Le contexte est celui d’une guerre larvée qui, en près de trois semaines, aurait fait plus de 2200 victimes, principalement en Iran et au Liban. Le point d’ignition semble être une attaque contre le gigantesque champ gazier de South Pars/North Dome, que l’Iran attribue à une coalition Israël-États-Unis. En réponse, Téhéran a mis ses menaces à exécution, frappant notamment des sites au Qatar et en Arabie saoudite. Doha a dénoncé des « dégâts considérables » sur sa principale installation gazière et expulsé des diplomates iraniens, tandis que Riyad affirme avoir intercepté des drones. En mer, un navire a été touché dans le golfe d’Oman, à proximité du détroit d’Ormuz, cette artère vitale par laquelle transite une part substantielle du pétrole mondial. Chaque incident dans cette zone étroite est un coup de couteau porté à la sécurité des approvisionnements globaux.
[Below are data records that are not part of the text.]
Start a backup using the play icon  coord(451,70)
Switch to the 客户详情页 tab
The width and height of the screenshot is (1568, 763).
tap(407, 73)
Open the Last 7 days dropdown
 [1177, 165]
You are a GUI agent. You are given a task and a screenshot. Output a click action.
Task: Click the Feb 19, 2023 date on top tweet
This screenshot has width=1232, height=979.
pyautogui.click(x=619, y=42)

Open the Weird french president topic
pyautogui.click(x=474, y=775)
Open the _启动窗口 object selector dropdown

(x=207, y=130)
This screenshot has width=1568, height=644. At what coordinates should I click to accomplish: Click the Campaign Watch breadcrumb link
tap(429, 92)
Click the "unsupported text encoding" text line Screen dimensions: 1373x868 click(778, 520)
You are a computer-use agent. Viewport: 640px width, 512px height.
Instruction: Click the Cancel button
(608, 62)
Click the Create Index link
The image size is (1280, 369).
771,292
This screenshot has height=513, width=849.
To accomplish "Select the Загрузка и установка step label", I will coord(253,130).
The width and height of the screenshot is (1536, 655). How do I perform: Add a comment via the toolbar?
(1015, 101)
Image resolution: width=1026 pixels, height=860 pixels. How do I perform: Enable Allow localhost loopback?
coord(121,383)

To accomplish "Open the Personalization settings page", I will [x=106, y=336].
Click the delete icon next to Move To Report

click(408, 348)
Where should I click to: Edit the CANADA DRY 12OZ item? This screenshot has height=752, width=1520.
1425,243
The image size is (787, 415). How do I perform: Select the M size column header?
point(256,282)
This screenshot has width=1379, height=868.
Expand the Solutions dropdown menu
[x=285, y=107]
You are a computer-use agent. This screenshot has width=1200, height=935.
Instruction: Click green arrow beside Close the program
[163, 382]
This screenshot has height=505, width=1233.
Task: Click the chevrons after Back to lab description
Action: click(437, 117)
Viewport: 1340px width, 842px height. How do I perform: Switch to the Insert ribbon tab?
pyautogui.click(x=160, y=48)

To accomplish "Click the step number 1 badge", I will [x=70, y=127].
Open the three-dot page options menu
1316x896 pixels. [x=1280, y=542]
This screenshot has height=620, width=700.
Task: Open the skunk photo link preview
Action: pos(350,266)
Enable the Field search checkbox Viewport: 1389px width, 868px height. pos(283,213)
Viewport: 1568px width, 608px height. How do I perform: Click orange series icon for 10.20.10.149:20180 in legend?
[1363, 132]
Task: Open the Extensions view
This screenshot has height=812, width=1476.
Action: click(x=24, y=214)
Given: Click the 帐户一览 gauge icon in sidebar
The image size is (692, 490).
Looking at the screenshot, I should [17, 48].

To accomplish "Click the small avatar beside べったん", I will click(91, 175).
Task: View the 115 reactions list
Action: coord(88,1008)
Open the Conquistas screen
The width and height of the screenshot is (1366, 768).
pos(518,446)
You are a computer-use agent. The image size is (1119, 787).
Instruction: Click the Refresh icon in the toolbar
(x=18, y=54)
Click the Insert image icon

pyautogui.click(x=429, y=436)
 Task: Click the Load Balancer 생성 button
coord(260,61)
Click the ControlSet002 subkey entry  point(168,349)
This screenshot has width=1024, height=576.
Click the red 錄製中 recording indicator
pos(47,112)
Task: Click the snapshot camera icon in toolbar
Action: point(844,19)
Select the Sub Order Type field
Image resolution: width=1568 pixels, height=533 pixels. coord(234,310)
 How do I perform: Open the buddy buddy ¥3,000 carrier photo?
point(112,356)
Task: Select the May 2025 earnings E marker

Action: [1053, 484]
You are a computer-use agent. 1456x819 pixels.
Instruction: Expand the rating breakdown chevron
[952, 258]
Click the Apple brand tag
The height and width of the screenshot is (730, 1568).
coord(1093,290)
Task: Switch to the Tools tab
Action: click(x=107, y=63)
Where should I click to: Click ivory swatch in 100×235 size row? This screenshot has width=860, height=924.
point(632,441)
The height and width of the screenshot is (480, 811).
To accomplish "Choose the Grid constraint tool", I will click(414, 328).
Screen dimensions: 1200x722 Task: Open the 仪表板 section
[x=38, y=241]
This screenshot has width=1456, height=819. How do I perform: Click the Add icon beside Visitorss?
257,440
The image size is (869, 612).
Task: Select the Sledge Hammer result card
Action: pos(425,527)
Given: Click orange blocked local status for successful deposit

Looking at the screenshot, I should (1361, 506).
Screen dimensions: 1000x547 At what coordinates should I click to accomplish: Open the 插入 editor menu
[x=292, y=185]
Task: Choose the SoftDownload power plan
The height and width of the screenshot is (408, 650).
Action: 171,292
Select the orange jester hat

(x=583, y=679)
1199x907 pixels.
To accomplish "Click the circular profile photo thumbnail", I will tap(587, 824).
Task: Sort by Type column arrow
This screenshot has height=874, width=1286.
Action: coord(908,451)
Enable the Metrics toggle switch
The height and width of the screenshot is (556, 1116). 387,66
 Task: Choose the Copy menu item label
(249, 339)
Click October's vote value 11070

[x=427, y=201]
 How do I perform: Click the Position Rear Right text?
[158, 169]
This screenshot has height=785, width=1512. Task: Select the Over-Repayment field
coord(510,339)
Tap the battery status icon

Sur le plan politique, une logique de surenchère et de représailles semble s’être installée. « Une logique de loi du talion est désormais en vigueur et un nouveau niveau de confrontation a commencé », a déclaré le président du Parlement iranien, Mohammad Bagher Ghalibaf. Cette escalade militaire s’accompagne d’une campagne d’éliminations ciblées contre la hiérarchie iranienne. Après la mort du guide suprême Ali Khamenei dès les premiers jours du conflit, des figures clés comme Ali Larijani et le ministre du Renseignement Esmaïl Khati ont été tuées, des frappes revendiquées par Israël. Un haut conseiller de la Maison Blanche, Stephen Miller, a affirmé que l’objectif était d’« anéantir les capacités de nuisance de l’Iran », soulignant la détermination de Washington dans ce conflit Iran Israël États-Unis.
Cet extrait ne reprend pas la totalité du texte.